**Work instruction:**
Read the lines of the data below and retrieve those with "Alle".

Dataset entries below:

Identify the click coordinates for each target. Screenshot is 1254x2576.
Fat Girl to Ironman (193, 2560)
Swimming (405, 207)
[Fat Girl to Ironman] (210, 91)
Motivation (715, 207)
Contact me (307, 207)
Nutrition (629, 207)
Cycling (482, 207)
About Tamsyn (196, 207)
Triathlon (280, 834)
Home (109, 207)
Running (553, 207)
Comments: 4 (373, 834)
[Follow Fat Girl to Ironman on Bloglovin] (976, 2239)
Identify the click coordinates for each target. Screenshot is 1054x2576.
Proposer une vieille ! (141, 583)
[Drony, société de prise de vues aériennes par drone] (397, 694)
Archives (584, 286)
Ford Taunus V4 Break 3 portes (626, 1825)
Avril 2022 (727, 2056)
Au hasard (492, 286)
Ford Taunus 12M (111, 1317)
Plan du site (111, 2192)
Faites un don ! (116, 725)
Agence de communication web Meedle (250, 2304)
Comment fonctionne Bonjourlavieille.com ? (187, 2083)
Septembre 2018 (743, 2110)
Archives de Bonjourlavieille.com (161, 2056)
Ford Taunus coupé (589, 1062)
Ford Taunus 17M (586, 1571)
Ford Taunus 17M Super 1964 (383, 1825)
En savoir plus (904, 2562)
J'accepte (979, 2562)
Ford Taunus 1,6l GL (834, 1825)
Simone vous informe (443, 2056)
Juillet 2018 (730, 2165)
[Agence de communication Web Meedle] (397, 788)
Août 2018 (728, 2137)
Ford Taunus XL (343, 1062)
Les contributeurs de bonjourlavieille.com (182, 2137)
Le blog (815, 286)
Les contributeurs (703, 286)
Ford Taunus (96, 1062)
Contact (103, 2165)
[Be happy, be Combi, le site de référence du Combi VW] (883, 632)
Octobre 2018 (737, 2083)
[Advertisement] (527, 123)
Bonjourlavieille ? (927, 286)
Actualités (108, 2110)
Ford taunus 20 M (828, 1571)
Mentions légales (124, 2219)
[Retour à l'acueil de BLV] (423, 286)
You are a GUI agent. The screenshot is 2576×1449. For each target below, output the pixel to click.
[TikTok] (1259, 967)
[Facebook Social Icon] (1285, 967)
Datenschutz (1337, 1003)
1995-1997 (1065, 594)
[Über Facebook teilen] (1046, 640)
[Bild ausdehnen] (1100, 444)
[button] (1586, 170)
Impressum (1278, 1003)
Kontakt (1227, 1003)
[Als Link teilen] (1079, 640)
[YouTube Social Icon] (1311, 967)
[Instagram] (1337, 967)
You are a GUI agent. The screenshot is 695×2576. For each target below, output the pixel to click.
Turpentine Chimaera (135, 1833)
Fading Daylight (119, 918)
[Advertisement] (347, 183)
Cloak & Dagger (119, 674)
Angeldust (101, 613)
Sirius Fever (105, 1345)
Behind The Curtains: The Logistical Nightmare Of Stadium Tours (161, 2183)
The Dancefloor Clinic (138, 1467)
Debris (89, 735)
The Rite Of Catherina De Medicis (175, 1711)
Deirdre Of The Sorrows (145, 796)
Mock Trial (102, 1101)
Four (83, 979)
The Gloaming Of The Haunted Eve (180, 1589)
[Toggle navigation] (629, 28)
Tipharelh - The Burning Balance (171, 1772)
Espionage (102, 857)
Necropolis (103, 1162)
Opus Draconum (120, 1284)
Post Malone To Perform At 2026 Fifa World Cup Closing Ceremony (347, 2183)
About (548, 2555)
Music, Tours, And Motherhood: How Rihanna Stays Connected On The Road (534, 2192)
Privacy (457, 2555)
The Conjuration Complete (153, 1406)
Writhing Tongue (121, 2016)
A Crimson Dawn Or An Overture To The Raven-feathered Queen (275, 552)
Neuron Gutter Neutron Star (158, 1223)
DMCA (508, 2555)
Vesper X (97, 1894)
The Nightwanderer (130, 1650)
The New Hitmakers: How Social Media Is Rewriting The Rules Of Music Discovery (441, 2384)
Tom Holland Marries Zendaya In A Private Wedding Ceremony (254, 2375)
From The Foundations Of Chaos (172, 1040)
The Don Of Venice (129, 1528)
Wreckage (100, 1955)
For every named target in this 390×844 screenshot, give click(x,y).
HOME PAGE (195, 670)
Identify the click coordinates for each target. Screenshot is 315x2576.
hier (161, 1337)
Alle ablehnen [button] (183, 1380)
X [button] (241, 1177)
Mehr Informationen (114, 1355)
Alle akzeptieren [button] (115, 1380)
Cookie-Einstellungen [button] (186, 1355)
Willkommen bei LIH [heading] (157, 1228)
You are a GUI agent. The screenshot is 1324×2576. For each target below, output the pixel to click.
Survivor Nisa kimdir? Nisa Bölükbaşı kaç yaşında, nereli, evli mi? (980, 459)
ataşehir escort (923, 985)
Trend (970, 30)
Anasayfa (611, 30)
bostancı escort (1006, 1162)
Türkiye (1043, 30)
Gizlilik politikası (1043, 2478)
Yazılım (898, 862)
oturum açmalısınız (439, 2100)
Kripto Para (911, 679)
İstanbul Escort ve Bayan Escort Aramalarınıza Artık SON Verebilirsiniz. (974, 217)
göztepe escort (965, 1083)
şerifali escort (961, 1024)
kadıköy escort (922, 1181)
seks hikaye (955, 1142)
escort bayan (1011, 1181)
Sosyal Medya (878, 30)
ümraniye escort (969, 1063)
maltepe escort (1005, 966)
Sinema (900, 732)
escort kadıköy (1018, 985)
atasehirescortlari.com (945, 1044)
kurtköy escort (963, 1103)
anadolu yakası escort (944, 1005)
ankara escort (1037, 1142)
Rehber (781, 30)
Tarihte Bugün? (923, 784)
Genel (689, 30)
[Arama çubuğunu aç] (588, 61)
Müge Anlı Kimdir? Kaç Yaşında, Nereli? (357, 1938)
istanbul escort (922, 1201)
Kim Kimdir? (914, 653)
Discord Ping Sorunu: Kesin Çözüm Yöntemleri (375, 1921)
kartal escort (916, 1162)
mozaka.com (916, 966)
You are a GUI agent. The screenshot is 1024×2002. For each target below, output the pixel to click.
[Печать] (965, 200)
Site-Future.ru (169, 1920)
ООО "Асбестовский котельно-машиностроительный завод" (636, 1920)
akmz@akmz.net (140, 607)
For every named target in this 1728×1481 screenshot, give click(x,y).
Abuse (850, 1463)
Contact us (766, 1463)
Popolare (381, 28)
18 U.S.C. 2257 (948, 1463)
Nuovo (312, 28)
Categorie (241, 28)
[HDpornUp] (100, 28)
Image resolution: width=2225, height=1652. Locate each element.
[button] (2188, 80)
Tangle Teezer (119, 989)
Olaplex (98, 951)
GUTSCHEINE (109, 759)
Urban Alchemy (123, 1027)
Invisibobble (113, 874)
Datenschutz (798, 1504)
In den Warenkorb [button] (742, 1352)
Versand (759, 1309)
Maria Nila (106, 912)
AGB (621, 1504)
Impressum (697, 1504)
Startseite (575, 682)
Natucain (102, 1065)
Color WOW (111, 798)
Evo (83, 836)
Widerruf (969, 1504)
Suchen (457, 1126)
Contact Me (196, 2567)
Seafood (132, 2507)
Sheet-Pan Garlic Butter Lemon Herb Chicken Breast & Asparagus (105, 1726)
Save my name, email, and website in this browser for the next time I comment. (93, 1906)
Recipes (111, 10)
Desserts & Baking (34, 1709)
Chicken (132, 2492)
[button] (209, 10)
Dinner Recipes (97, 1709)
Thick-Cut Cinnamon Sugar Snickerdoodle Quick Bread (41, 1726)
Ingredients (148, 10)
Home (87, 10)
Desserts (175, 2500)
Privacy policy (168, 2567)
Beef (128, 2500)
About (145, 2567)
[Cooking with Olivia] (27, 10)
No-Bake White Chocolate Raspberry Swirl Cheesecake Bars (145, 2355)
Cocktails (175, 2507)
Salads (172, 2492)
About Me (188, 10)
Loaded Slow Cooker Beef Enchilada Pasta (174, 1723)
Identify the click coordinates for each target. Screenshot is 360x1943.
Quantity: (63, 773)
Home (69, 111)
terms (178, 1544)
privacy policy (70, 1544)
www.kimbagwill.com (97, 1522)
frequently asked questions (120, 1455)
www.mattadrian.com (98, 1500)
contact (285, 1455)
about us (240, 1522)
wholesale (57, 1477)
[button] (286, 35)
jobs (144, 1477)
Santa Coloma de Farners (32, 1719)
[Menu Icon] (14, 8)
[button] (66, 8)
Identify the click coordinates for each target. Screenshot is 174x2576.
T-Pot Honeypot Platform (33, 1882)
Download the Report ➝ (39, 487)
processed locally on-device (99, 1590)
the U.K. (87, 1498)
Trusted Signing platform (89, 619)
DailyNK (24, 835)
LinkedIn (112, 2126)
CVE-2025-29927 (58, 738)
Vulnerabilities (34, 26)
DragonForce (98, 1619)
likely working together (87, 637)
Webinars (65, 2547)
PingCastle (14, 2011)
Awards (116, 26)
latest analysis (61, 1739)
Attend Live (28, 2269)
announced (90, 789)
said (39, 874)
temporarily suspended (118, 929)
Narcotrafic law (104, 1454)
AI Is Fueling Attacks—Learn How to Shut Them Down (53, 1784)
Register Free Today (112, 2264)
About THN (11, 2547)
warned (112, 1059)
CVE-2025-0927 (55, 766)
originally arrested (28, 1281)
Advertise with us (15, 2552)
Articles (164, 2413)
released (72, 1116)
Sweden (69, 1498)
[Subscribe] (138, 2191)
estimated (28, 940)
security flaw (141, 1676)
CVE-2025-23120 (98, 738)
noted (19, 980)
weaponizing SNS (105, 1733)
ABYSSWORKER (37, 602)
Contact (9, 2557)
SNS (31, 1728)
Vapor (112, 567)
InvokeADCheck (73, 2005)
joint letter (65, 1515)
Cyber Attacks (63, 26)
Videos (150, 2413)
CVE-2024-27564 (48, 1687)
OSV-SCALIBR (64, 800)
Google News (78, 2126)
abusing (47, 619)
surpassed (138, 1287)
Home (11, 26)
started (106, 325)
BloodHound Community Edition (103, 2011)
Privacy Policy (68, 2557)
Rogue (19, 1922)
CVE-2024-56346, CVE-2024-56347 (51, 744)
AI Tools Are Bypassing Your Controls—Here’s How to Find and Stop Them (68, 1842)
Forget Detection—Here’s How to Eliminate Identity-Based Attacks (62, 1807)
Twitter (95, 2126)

End of Dataset entries.

**Problem solution:**
Alle ablehnen [button] (183, 1380)
Alle akzeptieren [button] (115, 1380)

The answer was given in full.